For the last six months I have been slowly but surely dismantling the material elements which made up my late father’s life. The process is almost complete, a few final loose ends to tie up and then all semblance of his daily life will be gone and only memories, photographs and a few small heirlooms will survive. You would have to look hard to know he had lived and breathed on this earth for 92 years. What meaning did they have for him – perhaps his four children, three marriages or his Christian religion stoically observed Sunday after Sunday. I will never know.
Both parents gone and you seriously begin to think about your own mortality – the creeping weeks and months which so rapidly descend into years. Don’t let anyone tell you that time doesn’t speed up the older you get – I so does! And yet, with my father’s genes and a brisk prevailing wind I may well see one score year and ten more. Thirty plus more birthdays, thirty plus New Year resolutions to make and break. Thirty plus more chances to live meaningfully.

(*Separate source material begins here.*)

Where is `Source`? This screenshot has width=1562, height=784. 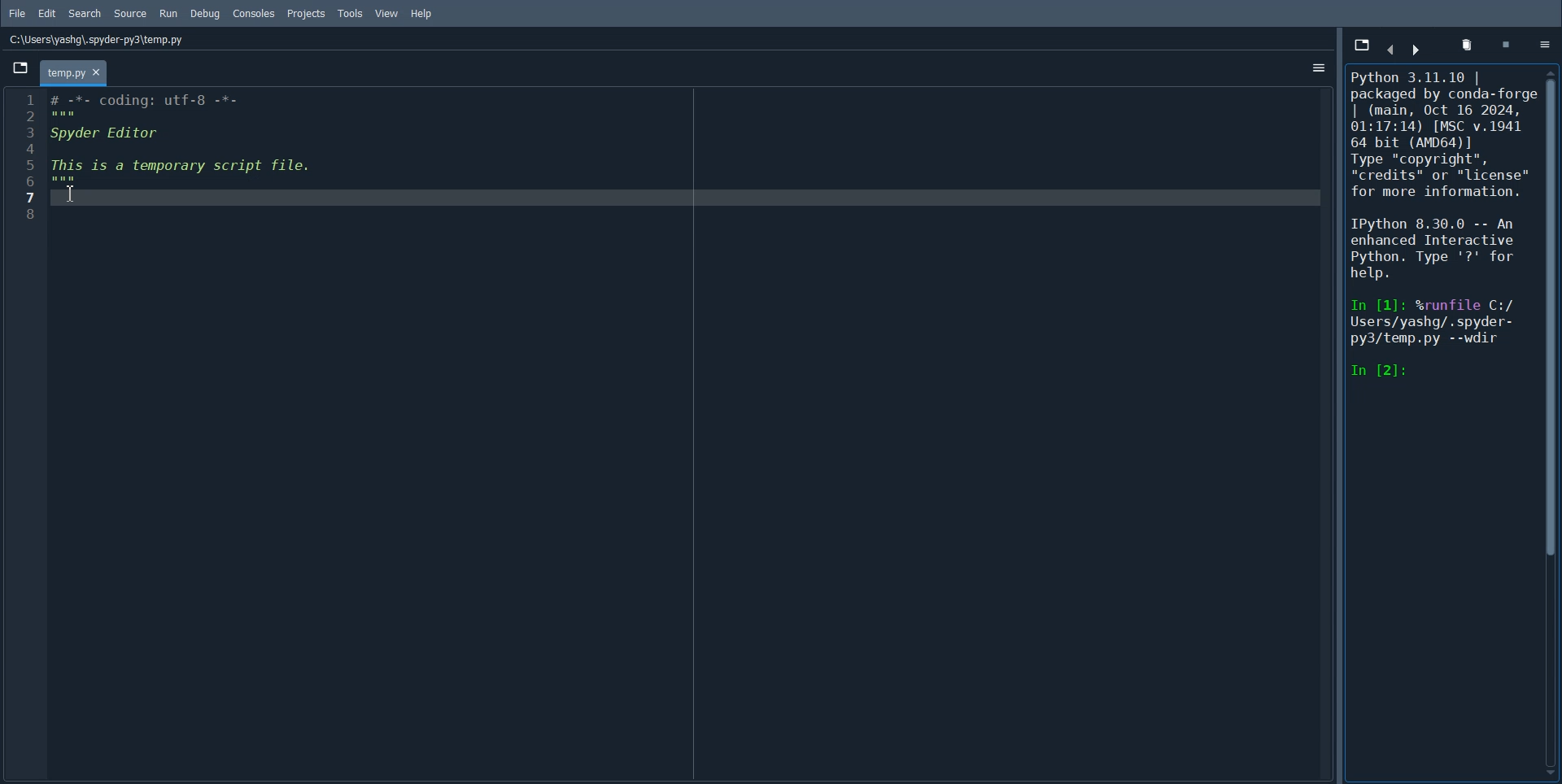
Source is located at coordinates (133, 14).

The thought both elates and alarms in equal measure. On days when things are going well that doesn’t seem long at all – just over half as much again as I have already skipped through – not long into which to squeeze the rest of my life! On others when all seems bleak the time stretches gloomily into a distant grey horizon – oh my, at least half as much again as I have already stressed my way through – how will I fill those long hours and days, keep the anxieties at bay, avoid the blackest clouds and stumble my way to my final hour.

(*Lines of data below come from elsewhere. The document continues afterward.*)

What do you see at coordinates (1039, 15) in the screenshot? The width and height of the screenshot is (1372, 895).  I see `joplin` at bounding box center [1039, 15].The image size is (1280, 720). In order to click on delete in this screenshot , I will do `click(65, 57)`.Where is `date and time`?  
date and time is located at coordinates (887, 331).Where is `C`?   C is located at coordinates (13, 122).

We are cajoled, coaxed, coerced and consumerised into believing that a state of constant happiness is our goal. But the foundation stone of capitalism has become our stumbling block as the constant seeking of happiness proves forever elusive. We try to access it with things, we view it as a destination to be reached and once there we can reside for ever and a day. But I suspect that state cannot be sustained, and is unlikely to provide the meaning for which we search. I don’t think I would want it that way. The meaning and purpose of our lives can often be found in the darkest corners, in those hours which seem the most bleak. But when we eventually emerge into the light once more oh how much sweeter. Like the colours in a painting, the light shines so much more brightly when placed next to the darkest hue.

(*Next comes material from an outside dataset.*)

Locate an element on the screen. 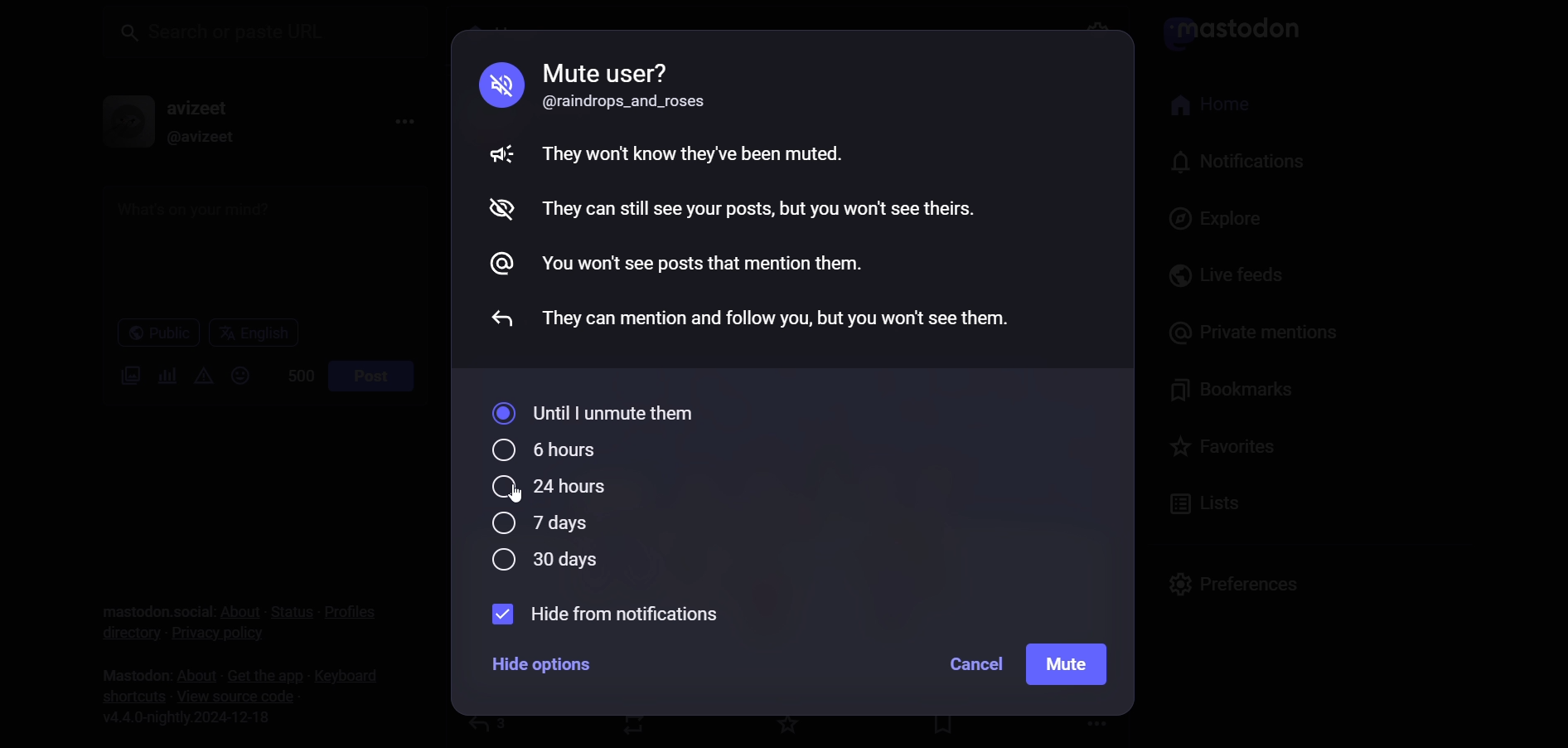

The meaning is in the doing, in the striving, the anticipation and in the possibility. When we push ourselves beyond our comfort zone, when we are prepared to take a risk, when we allow ourselves to step beyond our familiar threshold and let go. Those times we spend alone, absorbed by our activity and undistracted we truly live the moment. These are the experiences which paint our emotional memories. Sometimes they burn us, sometimes elate but they are soaked into our soul just as the warmth of the sun will transfer the image from a negative onto the salt paper, the fine details captured for posterity. These are the ones which we will recall when we reach our eleventh hour. These are the details which give life meaning.